The Race to Find ‘Green’ Helium 1

As the purr of the rig’s diesel engine reverberated around the drill site, Trigui returned to his mobile laboratory, a dusty portacabin filled with microscopes and rock samples. Checking the data on his computer, he saw something he’d been waiting for since his arrival in Rukwa: The gas spectrometer was detecting a spike in helium levels in the rock they were drilling through. This is what’s known as a “gas show.” Trigui kicked open the cabin door and walked over to the sump, where mud pumped up from the drill face was pooling. It was bubbling like a jacuzzi.

“It’s here,” he said to himself. “The helium is here!”

Trigui took a video of the bubbling mud on his phone and excitedly messaged his colleagues back at camp. Over another cigarette break, he chatted with the drill team; nobody had seen anything like this before. They believed they’d unearthed the world’s first major deposit of “green” helium, and the first sizable helium deposit at all since 1967.

The bubbles continued to surface until 2 am, as the drill bore down another 30 feet. Then, suddenly, it lost all torque. The engine changed tone from a low drone to a high-pitched hum. The drillers looked on, bewildered.

The drill bit—a 6-inch-thick spiral of stainless steel and tungsten—is connected to the motor by a series of steel pipes that screw together to form what’s called a string. One of the joints in the string had sheared off. The team had no choice but to pull it out of the hole, leaving 300 feet of pipe, and the bit, still down there.
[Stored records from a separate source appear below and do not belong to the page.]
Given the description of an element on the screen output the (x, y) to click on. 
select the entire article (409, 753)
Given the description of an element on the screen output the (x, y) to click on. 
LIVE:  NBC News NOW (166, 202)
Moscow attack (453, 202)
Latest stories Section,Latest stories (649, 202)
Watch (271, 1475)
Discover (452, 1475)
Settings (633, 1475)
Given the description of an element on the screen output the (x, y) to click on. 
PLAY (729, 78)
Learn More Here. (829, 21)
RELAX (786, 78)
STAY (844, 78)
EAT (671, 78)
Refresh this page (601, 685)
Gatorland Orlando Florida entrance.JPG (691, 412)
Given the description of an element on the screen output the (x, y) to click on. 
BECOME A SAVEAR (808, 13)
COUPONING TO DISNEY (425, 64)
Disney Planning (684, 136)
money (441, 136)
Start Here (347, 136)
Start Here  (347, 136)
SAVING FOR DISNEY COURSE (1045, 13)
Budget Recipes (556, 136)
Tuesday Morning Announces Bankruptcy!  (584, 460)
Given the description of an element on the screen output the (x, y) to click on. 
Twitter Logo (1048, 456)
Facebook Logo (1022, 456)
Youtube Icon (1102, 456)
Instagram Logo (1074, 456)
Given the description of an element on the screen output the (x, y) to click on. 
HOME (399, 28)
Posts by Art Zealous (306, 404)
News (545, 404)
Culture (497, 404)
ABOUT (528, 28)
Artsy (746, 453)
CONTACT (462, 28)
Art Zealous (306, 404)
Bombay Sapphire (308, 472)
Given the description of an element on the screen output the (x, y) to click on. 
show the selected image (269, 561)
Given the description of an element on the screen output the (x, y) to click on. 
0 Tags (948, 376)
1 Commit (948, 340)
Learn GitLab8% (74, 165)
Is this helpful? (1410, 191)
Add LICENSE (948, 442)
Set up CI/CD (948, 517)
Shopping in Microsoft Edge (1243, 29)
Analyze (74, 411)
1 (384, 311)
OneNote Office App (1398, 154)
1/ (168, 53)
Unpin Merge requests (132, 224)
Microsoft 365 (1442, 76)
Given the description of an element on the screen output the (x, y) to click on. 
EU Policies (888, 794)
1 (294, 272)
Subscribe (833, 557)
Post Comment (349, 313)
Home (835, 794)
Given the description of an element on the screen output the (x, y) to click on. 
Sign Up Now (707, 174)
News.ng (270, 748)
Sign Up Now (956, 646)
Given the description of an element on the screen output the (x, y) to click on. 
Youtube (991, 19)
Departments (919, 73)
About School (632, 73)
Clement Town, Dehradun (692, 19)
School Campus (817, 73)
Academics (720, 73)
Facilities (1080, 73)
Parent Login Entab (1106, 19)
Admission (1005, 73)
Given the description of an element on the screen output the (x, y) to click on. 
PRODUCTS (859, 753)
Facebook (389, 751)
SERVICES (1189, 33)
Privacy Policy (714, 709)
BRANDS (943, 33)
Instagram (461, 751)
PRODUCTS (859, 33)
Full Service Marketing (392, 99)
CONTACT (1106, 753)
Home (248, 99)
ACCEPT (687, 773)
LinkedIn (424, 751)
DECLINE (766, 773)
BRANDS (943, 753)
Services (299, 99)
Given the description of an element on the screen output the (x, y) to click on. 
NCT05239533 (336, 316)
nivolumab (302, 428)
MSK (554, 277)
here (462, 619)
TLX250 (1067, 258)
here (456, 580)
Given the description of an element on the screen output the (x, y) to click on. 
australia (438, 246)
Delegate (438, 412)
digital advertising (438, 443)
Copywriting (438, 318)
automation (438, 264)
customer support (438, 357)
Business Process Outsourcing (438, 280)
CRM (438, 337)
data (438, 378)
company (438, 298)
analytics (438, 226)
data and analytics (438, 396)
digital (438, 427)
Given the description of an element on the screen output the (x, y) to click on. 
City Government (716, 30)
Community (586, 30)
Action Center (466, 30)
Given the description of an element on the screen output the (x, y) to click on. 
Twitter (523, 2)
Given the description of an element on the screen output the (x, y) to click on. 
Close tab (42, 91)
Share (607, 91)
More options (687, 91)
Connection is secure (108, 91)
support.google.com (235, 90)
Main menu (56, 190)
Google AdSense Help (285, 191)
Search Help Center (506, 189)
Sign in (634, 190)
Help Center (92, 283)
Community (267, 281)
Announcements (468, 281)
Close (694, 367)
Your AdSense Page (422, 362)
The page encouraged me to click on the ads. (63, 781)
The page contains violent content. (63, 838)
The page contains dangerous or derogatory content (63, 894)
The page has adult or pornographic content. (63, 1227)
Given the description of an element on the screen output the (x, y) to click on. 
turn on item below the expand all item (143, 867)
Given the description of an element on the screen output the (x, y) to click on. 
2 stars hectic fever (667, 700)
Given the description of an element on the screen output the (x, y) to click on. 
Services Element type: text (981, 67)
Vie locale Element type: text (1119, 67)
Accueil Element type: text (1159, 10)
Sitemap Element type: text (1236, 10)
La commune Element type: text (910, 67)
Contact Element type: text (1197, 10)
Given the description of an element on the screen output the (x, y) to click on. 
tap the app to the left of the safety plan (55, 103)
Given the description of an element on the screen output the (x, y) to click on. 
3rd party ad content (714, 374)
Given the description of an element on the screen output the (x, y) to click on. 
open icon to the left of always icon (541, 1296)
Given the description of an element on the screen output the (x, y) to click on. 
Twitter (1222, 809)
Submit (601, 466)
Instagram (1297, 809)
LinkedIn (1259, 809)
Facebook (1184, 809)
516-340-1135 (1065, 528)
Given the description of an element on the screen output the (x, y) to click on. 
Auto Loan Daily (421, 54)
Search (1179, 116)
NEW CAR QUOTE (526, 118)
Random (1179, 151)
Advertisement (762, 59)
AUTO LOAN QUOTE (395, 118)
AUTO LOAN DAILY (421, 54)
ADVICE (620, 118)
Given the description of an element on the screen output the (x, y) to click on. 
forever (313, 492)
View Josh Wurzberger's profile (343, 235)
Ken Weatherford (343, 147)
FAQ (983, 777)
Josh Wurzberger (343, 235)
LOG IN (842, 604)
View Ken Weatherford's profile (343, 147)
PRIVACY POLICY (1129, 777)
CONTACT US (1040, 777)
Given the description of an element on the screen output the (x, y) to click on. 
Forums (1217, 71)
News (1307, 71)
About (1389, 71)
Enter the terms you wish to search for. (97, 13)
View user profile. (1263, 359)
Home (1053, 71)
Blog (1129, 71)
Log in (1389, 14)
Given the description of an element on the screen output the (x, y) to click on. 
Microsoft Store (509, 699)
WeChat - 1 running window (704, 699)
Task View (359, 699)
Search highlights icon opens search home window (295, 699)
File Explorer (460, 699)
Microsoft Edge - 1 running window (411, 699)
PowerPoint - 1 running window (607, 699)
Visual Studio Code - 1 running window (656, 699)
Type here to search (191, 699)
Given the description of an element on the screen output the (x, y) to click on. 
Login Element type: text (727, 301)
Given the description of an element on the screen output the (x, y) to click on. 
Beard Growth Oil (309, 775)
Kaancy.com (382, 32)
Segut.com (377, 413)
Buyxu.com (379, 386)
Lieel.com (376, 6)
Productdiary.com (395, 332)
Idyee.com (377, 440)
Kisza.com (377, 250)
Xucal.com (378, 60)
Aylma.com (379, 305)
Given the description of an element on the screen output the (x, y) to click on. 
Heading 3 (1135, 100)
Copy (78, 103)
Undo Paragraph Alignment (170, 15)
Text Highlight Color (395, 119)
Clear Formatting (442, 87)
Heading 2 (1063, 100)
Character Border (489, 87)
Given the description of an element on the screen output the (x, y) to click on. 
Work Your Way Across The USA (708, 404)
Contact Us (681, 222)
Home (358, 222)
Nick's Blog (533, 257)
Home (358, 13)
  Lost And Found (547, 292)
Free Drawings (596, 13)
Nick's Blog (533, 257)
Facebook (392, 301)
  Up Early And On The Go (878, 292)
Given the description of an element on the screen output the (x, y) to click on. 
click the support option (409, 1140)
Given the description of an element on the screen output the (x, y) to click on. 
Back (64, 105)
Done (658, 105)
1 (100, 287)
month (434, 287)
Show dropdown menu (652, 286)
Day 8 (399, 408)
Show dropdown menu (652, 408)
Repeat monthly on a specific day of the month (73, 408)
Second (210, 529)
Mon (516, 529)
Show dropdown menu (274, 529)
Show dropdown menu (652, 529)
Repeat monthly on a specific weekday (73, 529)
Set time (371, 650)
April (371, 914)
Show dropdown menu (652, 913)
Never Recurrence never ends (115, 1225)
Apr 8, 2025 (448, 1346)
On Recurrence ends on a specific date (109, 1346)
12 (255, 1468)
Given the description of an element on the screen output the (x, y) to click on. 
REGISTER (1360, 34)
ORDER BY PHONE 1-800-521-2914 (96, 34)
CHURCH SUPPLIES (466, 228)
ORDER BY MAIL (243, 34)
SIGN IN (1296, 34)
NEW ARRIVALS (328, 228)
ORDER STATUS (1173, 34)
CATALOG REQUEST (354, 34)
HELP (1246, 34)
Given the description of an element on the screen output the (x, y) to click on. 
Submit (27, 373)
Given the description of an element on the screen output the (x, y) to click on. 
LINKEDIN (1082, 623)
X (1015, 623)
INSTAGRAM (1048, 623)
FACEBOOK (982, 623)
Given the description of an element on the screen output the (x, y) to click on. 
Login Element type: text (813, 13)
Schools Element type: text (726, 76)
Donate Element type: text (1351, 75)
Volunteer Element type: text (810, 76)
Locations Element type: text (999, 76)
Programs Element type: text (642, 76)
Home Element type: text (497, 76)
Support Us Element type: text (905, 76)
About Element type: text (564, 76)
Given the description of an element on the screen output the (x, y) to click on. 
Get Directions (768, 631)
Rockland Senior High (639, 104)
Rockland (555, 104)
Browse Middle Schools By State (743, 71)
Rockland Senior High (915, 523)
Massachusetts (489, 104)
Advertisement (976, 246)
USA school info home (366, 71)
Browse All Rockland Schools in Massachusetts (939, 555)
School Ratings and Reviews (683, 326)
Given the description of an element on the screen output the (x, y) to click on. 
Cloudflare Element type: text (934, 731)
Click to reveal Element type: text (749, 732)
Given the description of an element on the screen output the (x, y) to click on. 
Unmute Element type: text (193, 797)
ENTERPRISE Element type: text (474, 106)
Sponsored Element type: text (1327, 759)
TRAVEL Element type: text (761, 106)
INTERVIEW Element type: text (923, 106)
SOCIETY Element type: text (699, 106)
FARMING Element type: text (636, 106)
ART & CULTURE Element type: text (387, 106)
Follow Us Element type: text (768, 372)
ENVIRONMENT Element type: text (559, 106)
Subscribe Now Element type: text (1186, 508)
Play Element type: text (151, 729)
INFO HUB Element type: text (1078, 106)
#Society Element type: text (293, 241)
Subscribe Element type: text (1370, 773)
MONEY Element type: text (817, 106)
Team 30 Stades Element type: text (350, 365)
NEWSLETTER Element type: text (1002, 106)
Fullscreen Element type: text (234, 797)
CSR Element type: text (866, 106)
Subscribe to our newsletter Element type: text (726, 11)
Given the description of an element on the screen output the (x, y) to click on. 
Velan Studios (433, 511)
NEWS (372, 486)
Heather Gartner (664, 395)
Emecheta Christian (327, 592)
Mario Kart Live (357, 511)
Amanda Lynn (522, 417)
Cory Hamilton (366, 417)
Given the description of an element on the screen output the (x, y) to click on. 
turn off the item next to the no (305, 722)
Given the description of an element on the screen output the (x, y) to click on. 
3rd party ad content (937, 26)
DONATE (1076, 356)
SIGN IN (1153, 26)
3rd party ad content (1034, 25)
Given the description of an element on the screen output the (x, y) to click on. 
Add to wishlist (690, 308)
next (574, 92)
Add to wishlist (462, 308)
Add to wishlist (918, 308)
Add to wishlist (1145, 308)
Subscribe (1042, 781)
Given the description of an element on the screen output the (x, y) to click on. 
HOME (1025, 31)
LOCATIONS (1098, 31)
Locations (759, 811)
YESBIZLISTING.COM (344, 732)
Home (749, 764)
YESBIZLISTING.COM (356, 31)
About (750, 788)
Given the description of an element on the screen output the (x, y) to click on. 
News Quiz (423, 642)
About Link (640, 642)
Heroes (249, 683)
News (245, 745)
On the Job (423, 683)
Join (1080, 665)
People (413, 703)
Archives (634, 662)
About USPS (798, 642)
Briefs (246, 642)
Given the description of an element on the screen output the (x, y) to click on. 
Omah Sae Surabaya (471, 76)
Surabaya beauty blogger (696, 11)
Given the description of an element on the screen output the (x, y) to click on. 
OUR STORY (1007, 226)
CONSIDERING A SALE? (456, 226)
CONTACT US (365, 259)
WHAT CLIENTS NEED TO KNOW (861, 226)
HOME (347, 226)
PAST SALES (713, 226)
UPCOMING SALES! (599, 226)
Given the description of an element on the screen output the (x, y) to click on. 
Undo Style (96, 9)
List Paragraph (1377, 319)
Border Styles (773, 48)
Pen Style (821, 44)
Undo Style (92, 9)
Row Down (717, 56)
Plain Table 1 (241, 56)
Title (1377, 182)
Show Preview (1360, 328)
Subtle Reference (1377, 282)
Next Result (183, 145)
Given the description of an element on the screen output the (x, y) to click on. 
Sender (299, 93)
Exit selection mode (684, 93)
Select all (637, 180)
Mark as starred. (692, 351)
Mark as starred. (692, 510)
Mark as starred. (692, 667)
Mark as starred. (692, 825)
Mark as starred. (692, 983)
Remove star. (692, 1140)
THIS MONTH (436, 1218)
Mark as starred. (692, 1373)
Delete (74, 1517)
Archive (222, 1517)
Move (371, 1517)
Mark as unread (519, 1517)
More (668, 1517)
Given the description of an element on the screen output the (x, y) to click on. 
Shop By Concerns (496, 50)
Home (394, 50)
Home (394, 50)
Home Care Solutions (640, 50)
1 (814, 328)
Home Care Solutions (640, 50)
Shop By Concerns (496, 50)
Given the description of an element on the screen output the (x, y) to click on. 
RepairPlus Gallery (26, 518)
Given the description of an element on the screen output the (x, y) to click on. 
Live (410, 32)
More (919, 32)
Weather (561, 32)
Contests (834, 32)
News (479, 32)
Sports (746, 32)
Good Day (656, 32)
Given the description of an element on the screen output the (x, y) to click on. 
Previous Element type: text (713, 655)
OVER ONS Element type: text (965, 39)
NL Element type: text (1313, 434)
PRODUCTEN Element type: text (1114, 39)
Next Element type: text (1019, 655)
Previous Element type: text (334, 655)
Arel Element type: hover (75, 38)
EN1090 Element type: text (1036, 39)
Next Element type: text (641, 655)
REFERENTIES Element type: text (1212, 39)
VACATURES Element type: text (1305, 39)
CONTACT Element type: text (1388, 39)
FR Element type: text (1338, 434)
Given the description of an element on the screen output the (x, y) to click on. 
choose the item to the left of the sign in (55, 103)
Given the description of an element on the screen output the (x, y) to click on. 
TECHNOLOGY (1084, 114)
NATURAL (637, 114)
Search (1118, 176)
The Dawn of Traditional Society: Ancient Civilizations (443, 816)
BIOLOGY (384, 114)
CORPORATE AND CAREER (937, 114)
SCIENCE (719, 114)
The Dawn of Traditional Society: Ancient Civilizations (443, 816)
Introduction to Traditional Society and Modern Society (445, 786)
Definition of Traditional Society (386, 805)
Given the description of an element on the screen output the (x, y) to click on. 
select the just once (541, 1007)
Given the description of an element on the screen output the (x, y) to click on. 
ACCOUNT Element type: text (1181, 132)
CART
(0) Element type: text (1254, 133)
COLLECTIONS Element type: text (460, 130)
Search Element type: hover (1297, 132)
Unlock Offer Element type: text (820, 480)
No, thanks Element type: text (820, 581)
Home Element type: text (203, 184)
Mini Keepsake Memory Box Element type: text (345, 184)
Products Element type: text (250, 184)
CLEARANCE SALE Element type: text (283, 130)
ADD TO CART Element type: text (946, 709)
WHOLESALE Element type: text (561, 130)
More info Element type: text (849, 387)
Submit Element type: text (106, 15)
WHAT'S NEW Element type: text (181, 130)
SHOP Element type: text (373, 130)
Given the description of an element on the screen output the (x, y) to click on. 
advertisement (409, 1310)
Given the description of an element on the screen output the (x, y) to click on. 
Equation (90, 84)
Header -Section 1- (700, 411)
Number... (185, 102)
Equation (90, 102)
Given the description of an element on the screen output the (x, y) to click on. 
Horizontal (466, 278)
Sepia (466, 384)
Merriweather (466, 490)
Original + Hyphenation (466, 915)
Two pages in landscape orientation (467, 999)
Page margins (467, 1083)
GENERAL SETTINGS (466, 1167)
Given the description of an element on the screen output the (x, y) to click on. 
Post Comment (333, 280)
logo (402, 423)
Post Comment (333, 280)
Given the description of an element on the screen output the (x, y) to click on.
As the sun rose, David Minchin, Helium One’s CEO, awoke at camp. Not yet aware of the setback, he saw Trigui’s helium data on his computer screen and immediately thought, This will be the best day of my life. He threw on trousers, leapt out of his tent, and called out a cheerful “Good morning!” to Randy Donald, the drill site supervisor.

“You haven’t heard?” Donald said.

“Heard what?” Minchin replied.

“It’s not good. It’s really not good.”

In the 1950s, a geologist named T. C. James travelled extensively in what is now called Tanzania. As the chief mining geologist in the British-administered Geological Survey Department of Tanganyika, it was his job to develop a better understanding for the country’s geology by identifying such things as arable land and mineral deposits. On one of these trips, James sampled a gas-bearing thermal spring near the tiny village of Itumbula, in the Rukwa Basin, that had intrigued the local people for centuries.

James’ findings told him that these gases were extremely rich in helium, but he thought nothing of it. At the time, helium was readily available. The National Helium Reserve, a giant geological helium storage unit created by the United States government in 1925 by recovering helium from gas fields in the Texas Panhandle, was approaching its peak. With billions of cubic feet of crude helium stored, and demand for it still to mature, there was no reason to pursue the gas in a remote location lacking the basic infrastructure—roads, power, running water—required to develop a project.